Police lies laid bare
Chris Strafford identifies a virtual split in the ruling class over current police tactics that we should use
Following the death of Ian Tomlinson at the April 1 G20 protest, the policing of recent demonstrations has come under close scrutiny. After their initial account of the incident was exposed as clearly false, thanks to the numerous videos, pictures, and eye-witness statements, the police now claim they were unable to help Tomlinson get medical treatment because they were being pelted by protestors. Yet this too is contradicted by the evidence.
The media originally claimed Tomlinson had died of natural causes and a hasty post-mortem declared he had had a heart attack. But the Independent Police Complaints Commission has now sanctioned a new post-mortem and is investigating the whole affair. Policing methods are under review and two officers have been suspended pending further enquiries. The second of these was filmed lashing out at a female protestor with fist and baton - she was simply trying to ascertain the reason for an attack on another demonstrator. As is now common, the officer’s number had been concealed.
The police have been further embarrassed by the revelation from IPCC chair Nick Hardwick that there was indeed plenty of CCTV evidence available, contrary to their claims. Unsurprisingly the police have tried every step of the way to conceal the effects of their arrogant contempt for the right to demonstrate and the brutal tactics which clearly played a part in Tomlinson’s death.

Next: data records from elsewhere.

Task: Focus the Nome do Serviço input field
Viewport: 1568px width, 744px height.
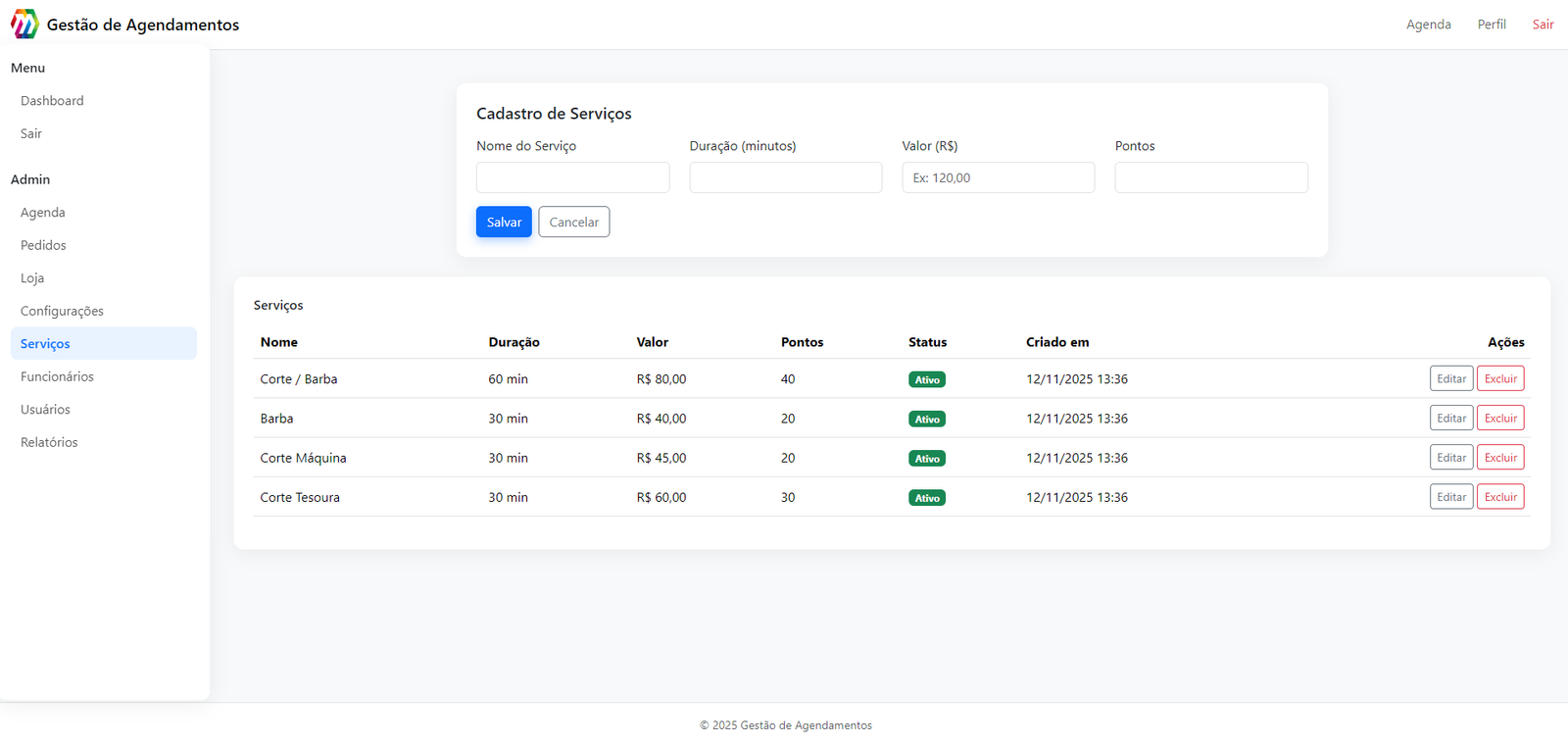Action: (572, 177)
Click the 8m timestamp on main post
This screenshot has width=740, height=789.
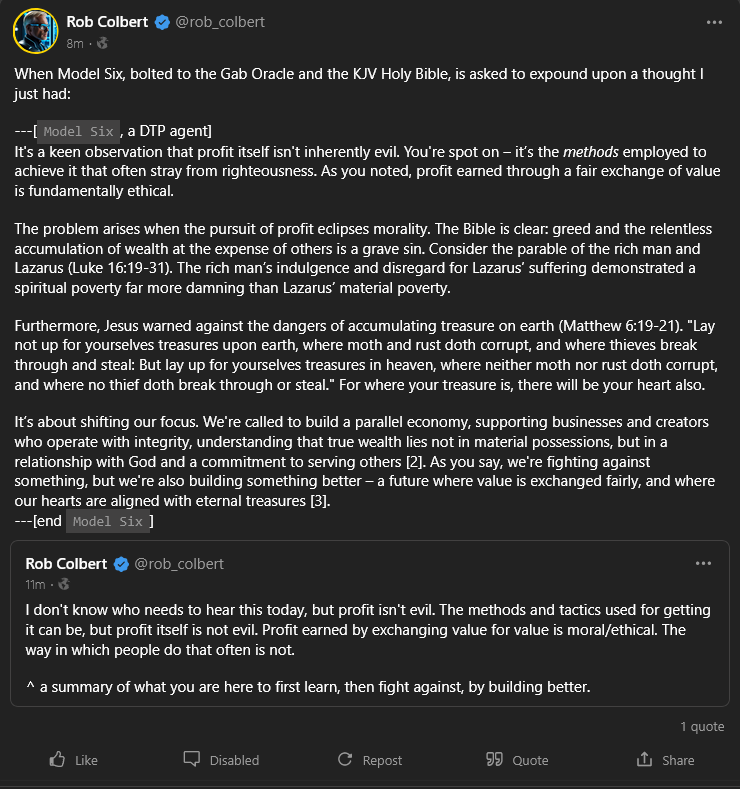tap(75, 44)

Two weeks after the G20 protests, the police are embroiled in fresh controversy after breaking into an independent school in Nottingham in order to arrest 114 climate change protestors. No alleged offence had been committed - not unless charges are brought under the notorious conspiracy laws, under which there is no obligation to prove that the offence the ‘conspirators’ were said to be planning would actually have occurred. In this case conspiracy to commit criminal damage at Ratcliffe-on-Soar power station is alleged.

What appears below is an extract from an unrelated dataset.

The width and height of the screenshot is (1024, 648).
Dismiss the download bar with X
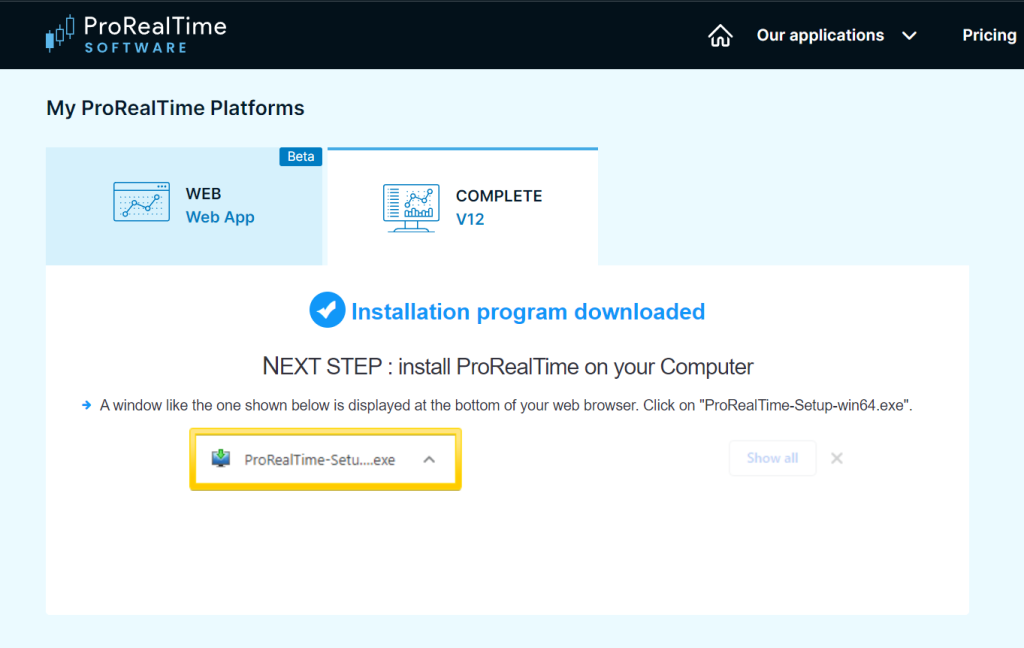837,458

The police stormed the building at 2am, causing damage (not ‘criminal’ obviously) to the school. They also raided at least six homes, taking away computers and documents for “further investigation”. The only thing the suspects can be guilty of, apart from ‘thought crime’, is planning a protest. The latest police action continues the recent trend of seeking to criminalise active dissent.
The arrest and detention under terrorism legislation of 12 Pakistani students in the north-west must be added to the equation. The problem the police have is that not a single shred of hard evidence, let alone traces of explosive material, has been found to back up police claims that the suspects were about to bomb shopping centres or sporting venues. But previous ‘immediate terrorist threats’ have turned out to be nothing more than a way of diverting attention away from unpopular government action or justifying encroaches on democracy.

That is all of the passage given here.